First — disable the AppArmor rootlesskit profile, which blocks rootless mode on Debian (same issue as runc):

sudo aa-disable /etc/apparmor.d/rootlesskit

Install prerequisites and set up rootless daemon (run as your user, not sudo):

sudo apt-get install -y uidmap docker-ce-rootless-extras
dockerd-rootless-setuptool.sh install

Add required environment variables to your shell profile:

echo 'export PATH=/usr/bin:$PATH' >> ~/.bashrc
echo 'export DOCKER_HOST=unix:///run/user/1002/docker.sock' >> ~/.bashrc
source ~/.bashrc

Enable Docker to start on system boot:

sudo loginctl enable-linger devop

Verify rootless mode is active:

docker info | grep -i rootless
docker run hello-world

Note: The io.max and cpuset warnings in docker info output are cosmetic — they indicate cgroup v2 I/O throttling controls are not available in the KVM guest context. This does not affect normal Docker operation.
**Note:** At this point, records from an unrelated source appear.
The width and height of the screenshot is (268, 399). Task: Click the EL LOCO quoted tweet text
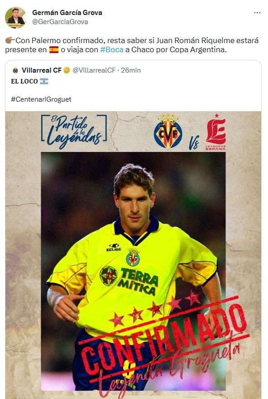pyautogui.click(x=24, y=81)
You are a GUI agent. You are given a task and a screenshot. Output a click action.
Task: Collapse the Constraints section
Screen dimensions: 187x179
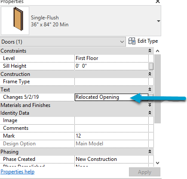(150, 50)
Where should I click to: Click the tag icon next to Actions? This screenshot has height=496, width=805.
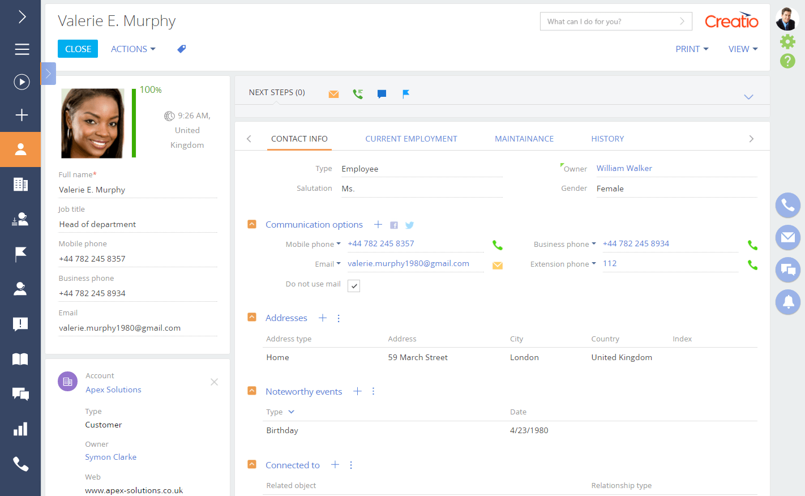tap(181, 49)
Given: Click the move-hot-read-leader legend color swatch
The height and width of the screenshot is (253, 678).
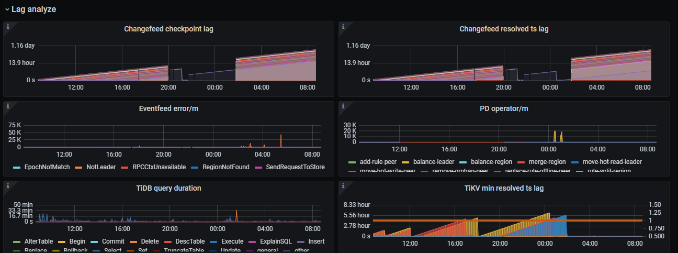Looking at the screenshot, I should click(x=574, y=162).
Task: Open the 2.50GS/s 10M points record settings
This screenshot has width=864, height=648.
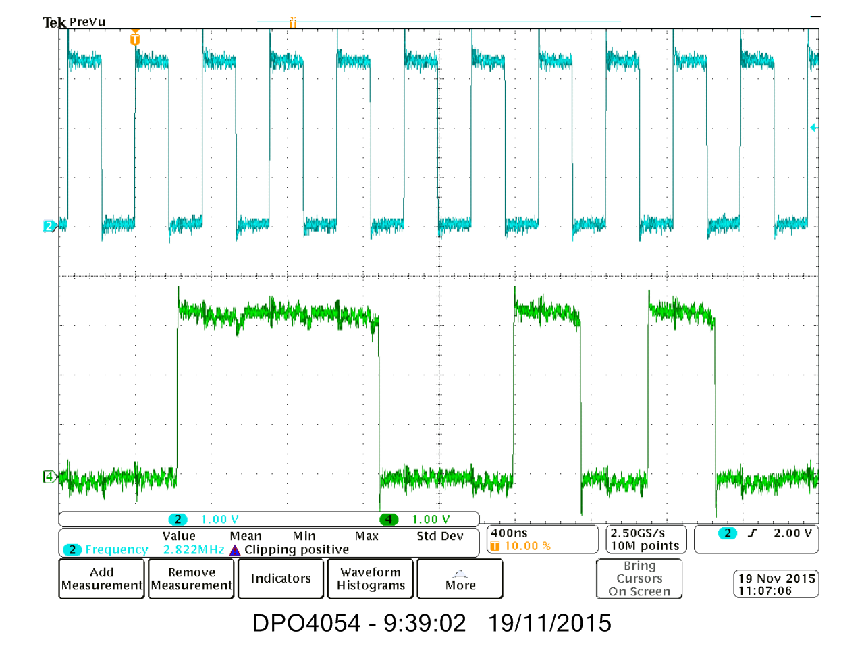Action: pos(644,540)
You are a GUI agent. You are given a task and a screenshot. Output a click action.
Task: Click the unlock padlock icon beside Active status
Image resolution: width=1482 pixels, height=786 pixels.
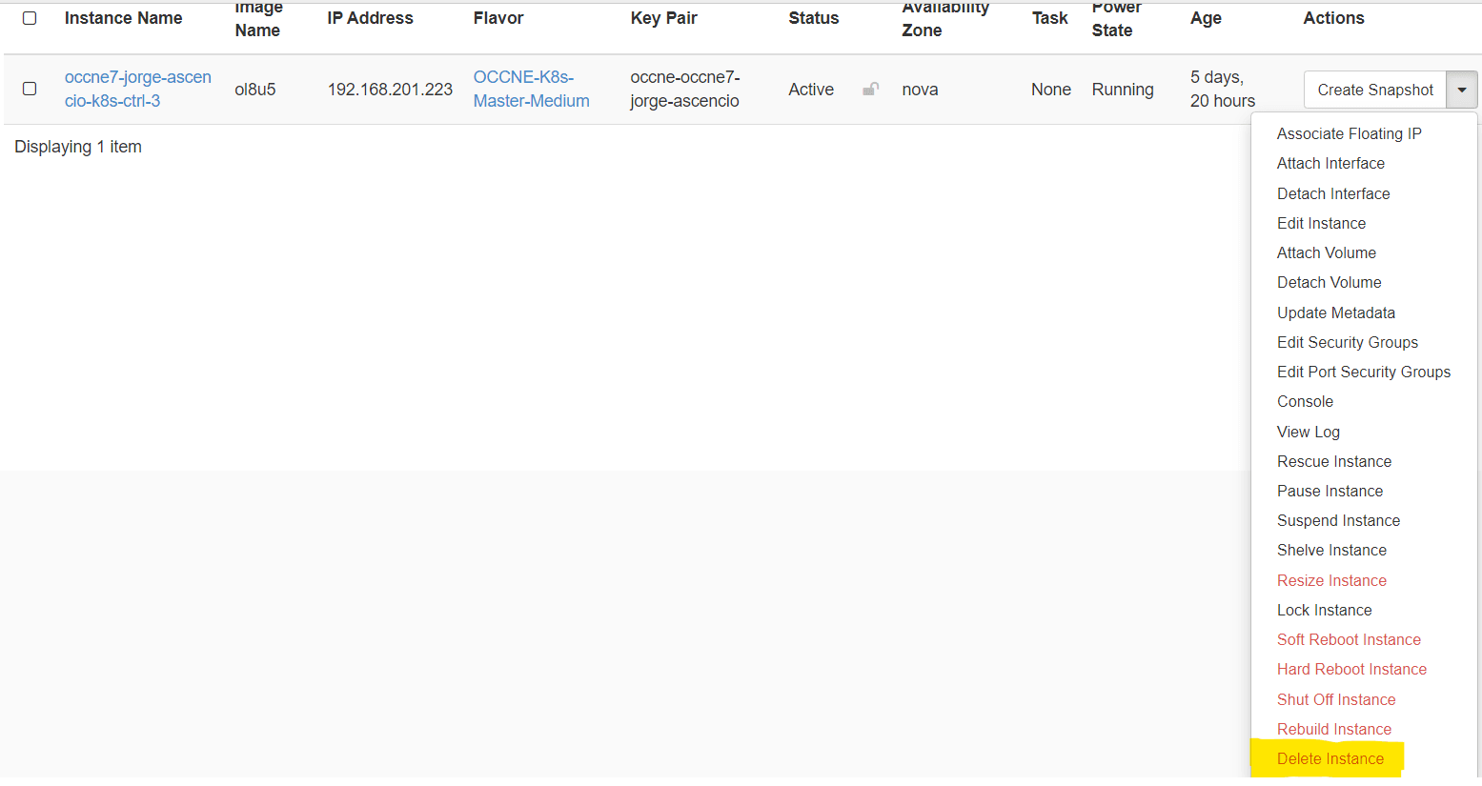tap(870, 89)
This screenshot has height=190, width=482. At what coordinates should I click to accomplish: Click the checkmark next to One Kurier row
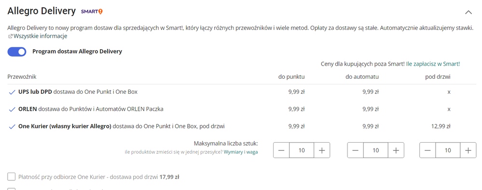12,127
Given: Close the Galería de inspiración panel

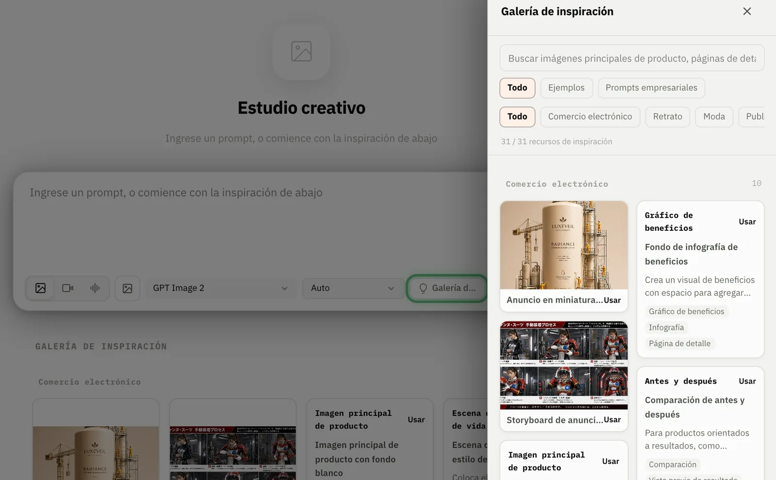Looking at the screenshot, I should (x=747, y=11).
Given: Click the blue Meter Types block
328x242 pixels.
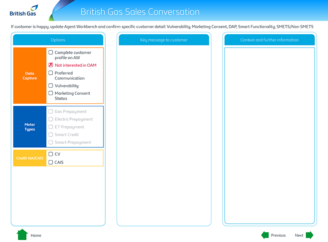Looking at the screenshot, I should click(30, 127).
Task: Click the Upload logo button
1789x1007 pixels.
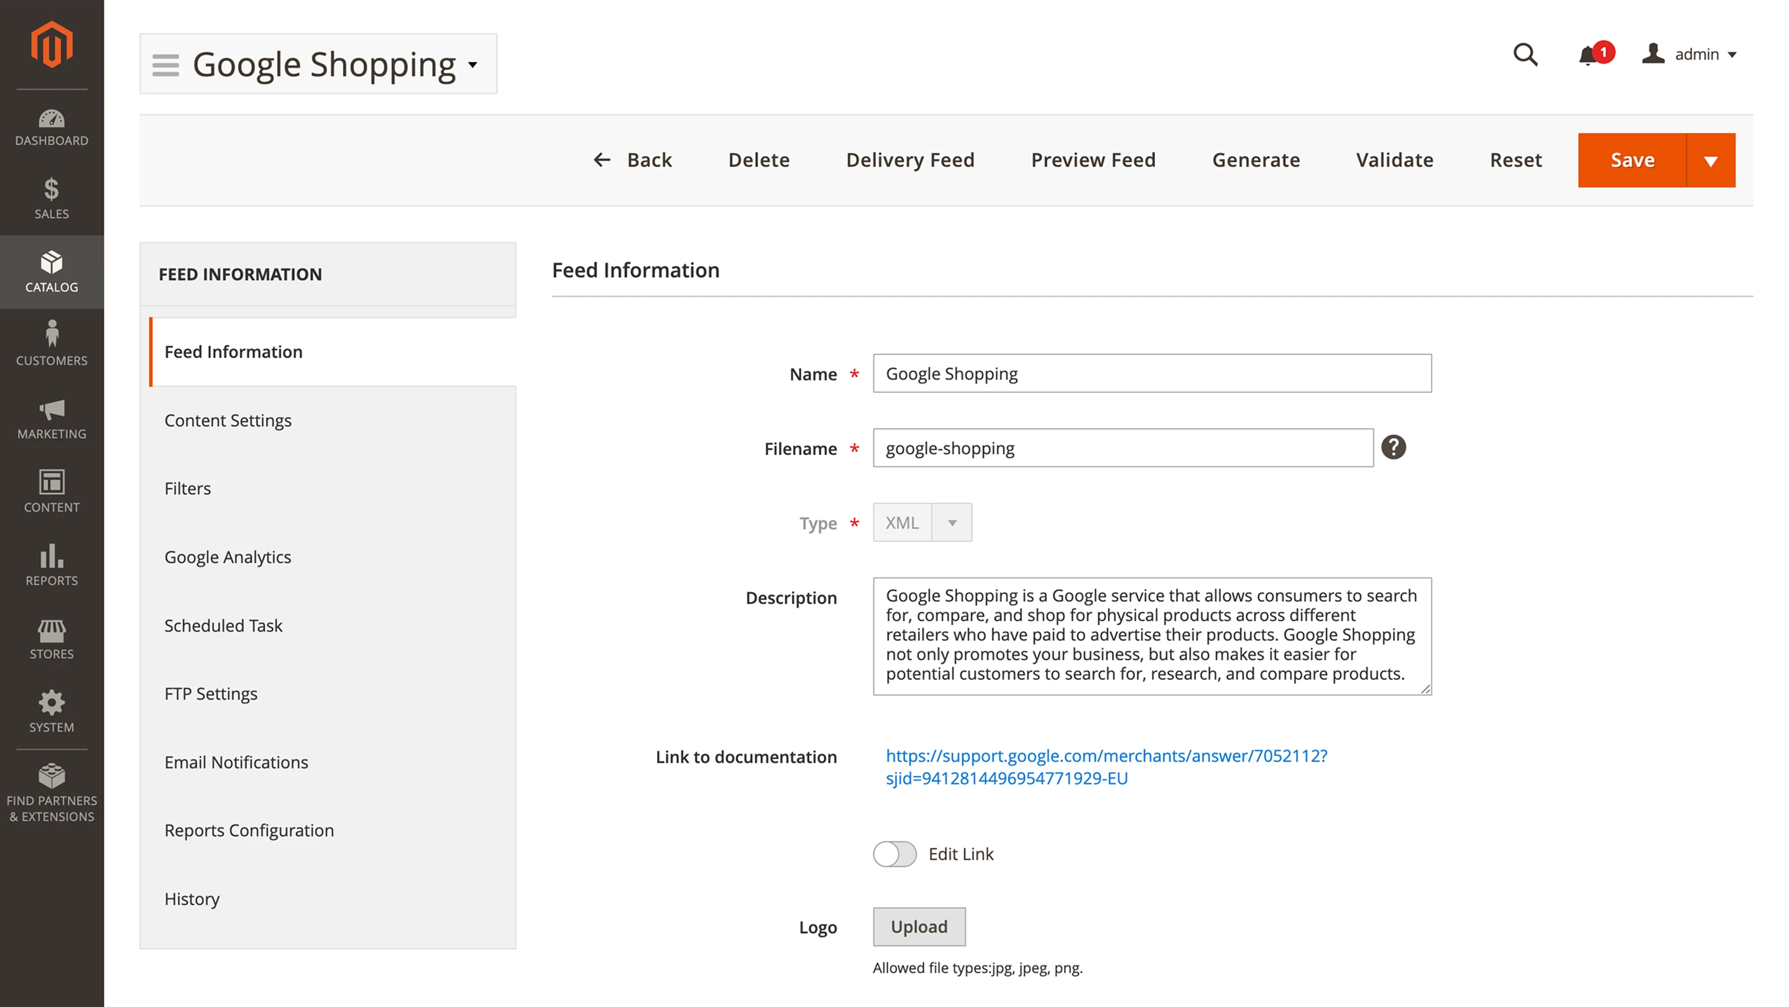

Firewall note: Docker manipulates iptables/nftables rules directly and can bypass firewalld rules. Keep this in mind when exposing container ports — verify with:

sudo firewall-cmd --list-all

Appendix B: Running firewall-cmd Without sudo

If you are frequently adding services to the firewall allowlist over time, typing sudo for every firewall-cmd invocation can be tedious. There are two options to avoid this.

Grants passwordless firewall-cmd access for your user only:

sudo visudo -f /etc/sudoers.d/firewalld

Add this line (replace yourusername):

yourusername ALL=(ALL) NOPASSWD: /usr/bin/firewall-cmd

Option 2: PolicyKit (polkit) Rule

Grants firewall management rights via polkit — also enables GUI tools like firewall-config to work without password prompts.

Create /etc/polkit-1/rules.d/50-firewalld.rules:

polkit.addRule(function(action, subject) {
    if (action.id == "org.fedoraproject.FirewallD1" &&
        subject.isInGroup("sudo")) {
        return polkit.Result.YES;
    }
});

Security note: Either option grants your user account the ability to modify firewall rules without authentication. Anyone who gains access to your user account can alter firewall rules freely. Use with awareness of this trade-off.